An "Artie Johnson," for sure. And it's so natural, so easy, to laugh like hell at the picture you paint... because motorcycling is cool by its nature. Going down in a restaurant parking lot, especially if you were at a stop - or a near stop - after having made a cool entrance, is akin, in capacity for creating life-long characterizations, to throwing up in the swimming pool at your bosses party... or, while straight and serious of face, accidently squeezing out a keen, treble fart while rising from your chair to speak during an important meeting.

There used to be a restaurant on rural Highway 12, the two-lane roadway leading into Sonoma from the Bay Area; it was about six miles out of town, on the edge of the Shellville airport. It sat back maybe 50 feet from the highway; served French food, if I'm not mistaken. The restaurant was a simple, rectangular building, flat-roofed and painted dark brown. The front of the building was windowed, and in the evening, diners could look out over the gravel parking lot at the cars whizzing by... or further, across an expansive field to the bare, Sonoma hills, perhaps to catch the sun's light fade in the west. I'd stopped there from time to time on my way home from Oakland, where I used to work - never for dinner, but maybe for a beer or two to go.
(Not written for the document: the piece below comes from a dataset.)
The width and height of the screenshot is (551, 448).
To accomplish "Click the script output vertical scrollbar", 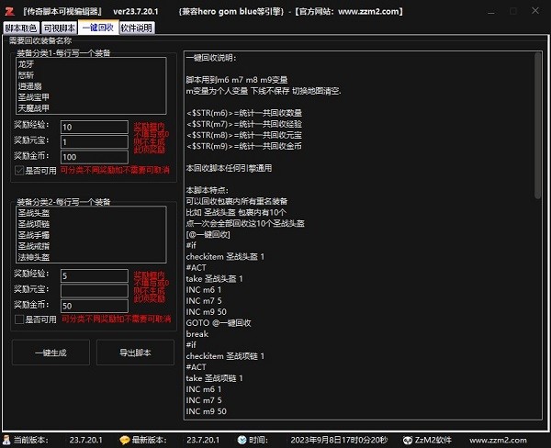I will (x=539, y=184).
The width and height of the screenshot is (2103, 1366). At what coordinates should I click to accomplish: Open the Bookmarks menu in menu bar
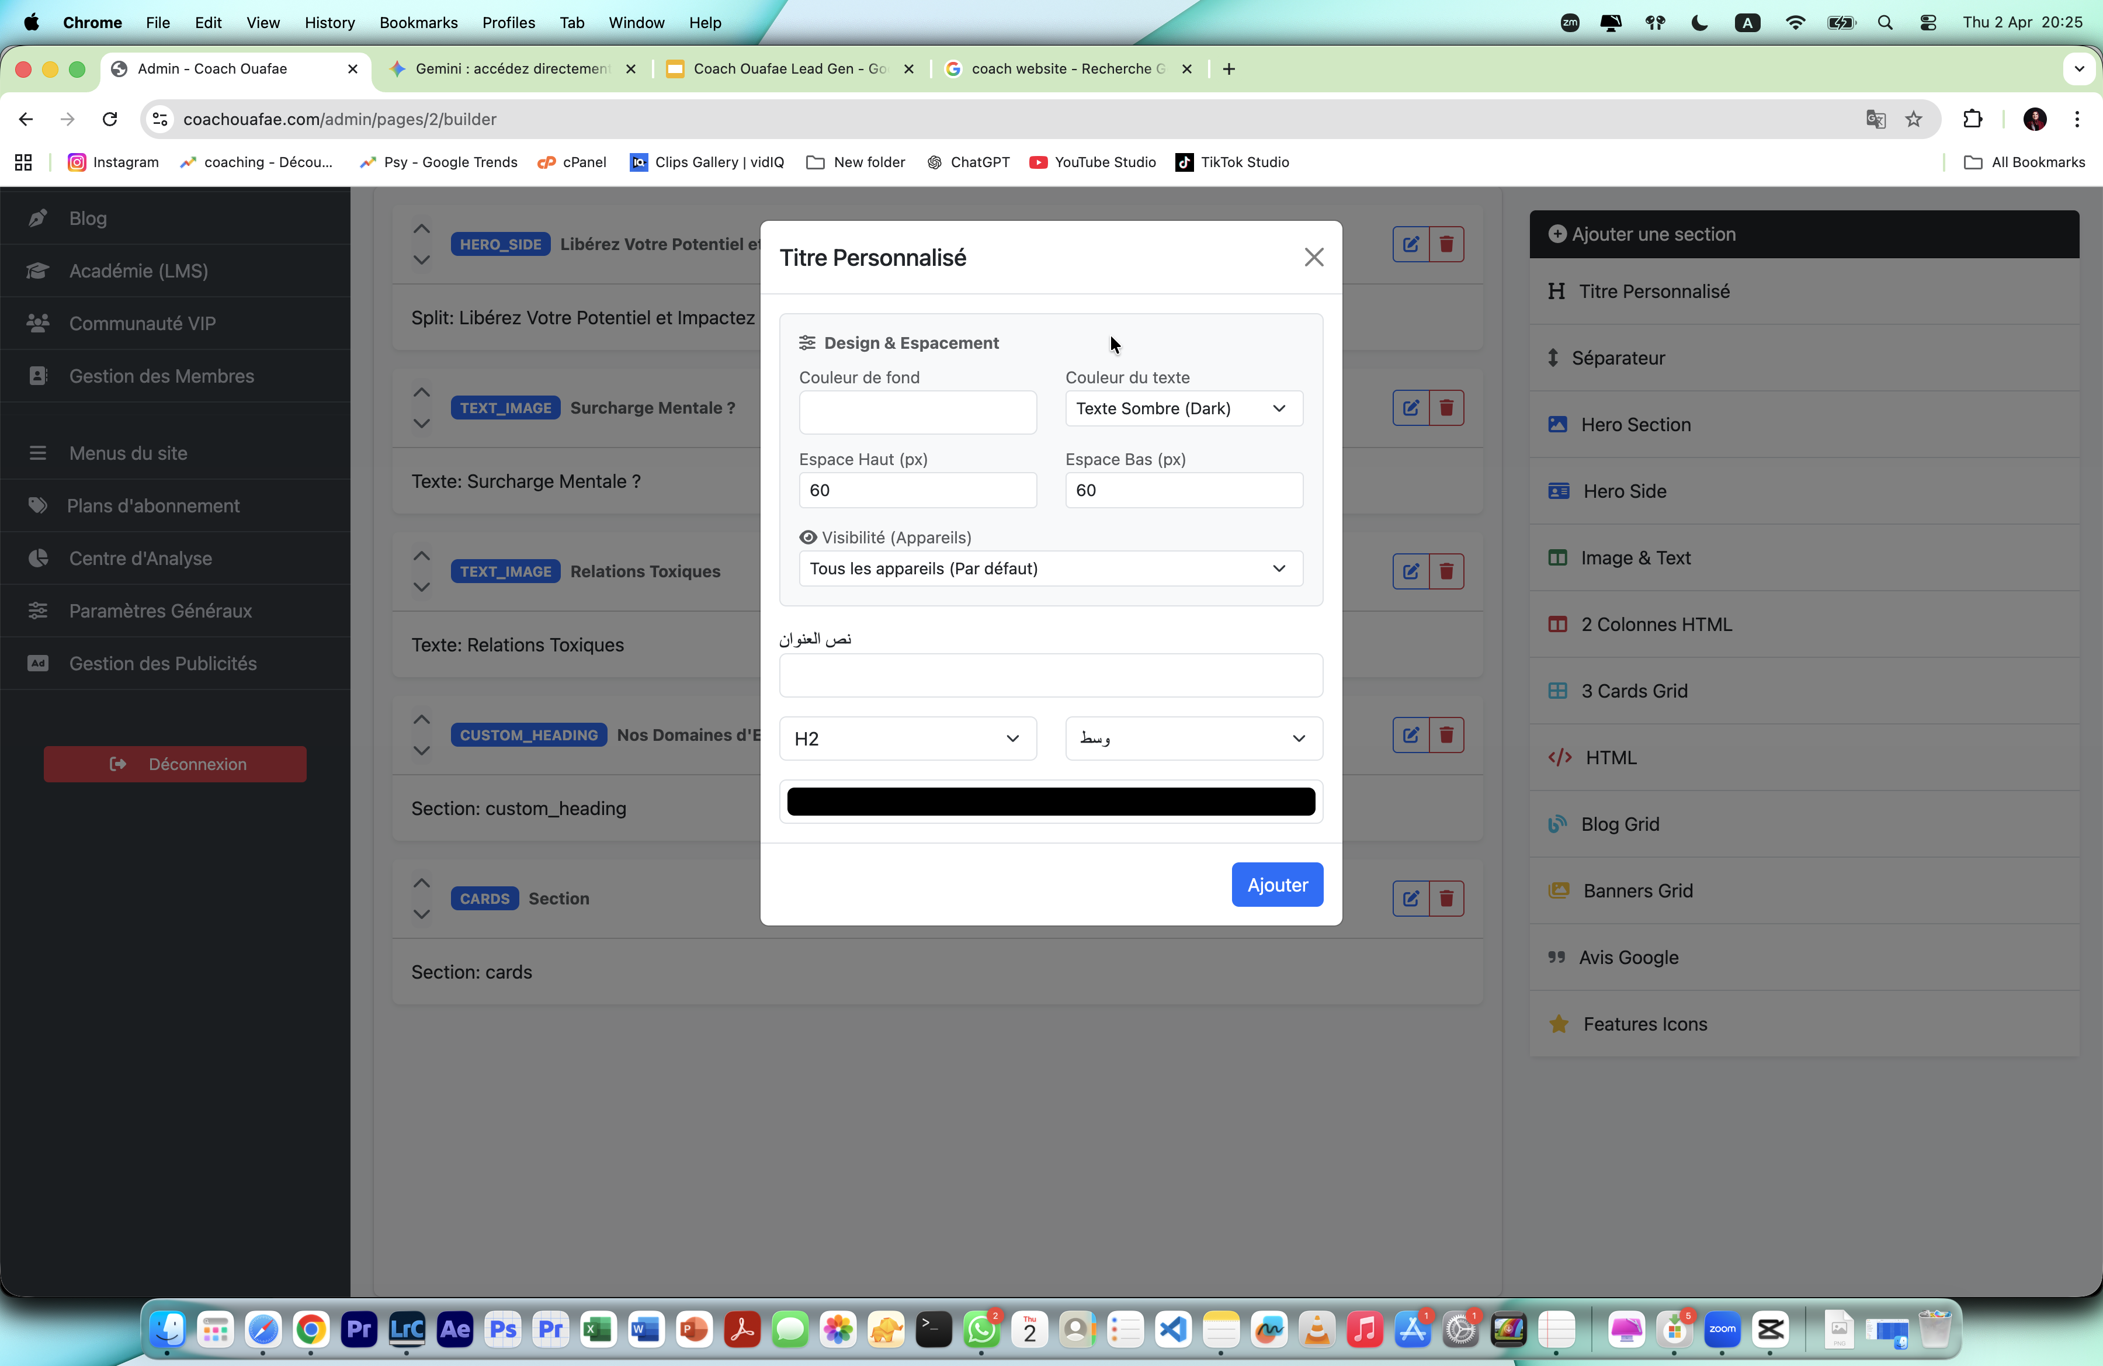coord(418,22)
About 7:00 one summer evening, while on my way home, traffic came to a halt about a half mile from the restaurant. Looking ahead from the vantage point of a slight grade, I could see red lights flashing in the distance; the commotion seemed to be in front of the restaurant. My lane of traffic inched ahead, slowly, giving me ample time to wonder what had happened to cause the rare delay... I couldn't imagine. As I neared the scene, road cones appeared and diverted both lanes of traffic off the blacktop and through the field which lay across from the restaurant. Moving at a crawl through the field, I saw, up close, the mangled carnage of what I came to learn was a head on collision between a homeward-bound motorist and a car full of diners who had finished their dinner and were pulling out of the restaurant's gravel, parking lot; all were killed. The story has it that there was the loud, ear-shattering sound of the homeward-bound motorist's screeching tires as he tried to stop prior to the ultimate impact... a screeching sound of a few seconds duration which caused all the restaurant's diners and servers to pause and look out through the panoramic, front windows.

The restaurant closed and never re-opened. Today, it's a shop which deals in rare birds and bird supplies... "The Bird House," I think it's called. I hardly ever have occasion to take that road any more. But on those occasions when I have, as I passed the bird building, I couldn't help thinking of the scene the diners and workers in the restaurant must carry with them still... a vision which is fixed, stuck, non-erasable. Better by far, my darling, for them to have had you, ass-over-teakettle, alive and red-faced in the parking lot.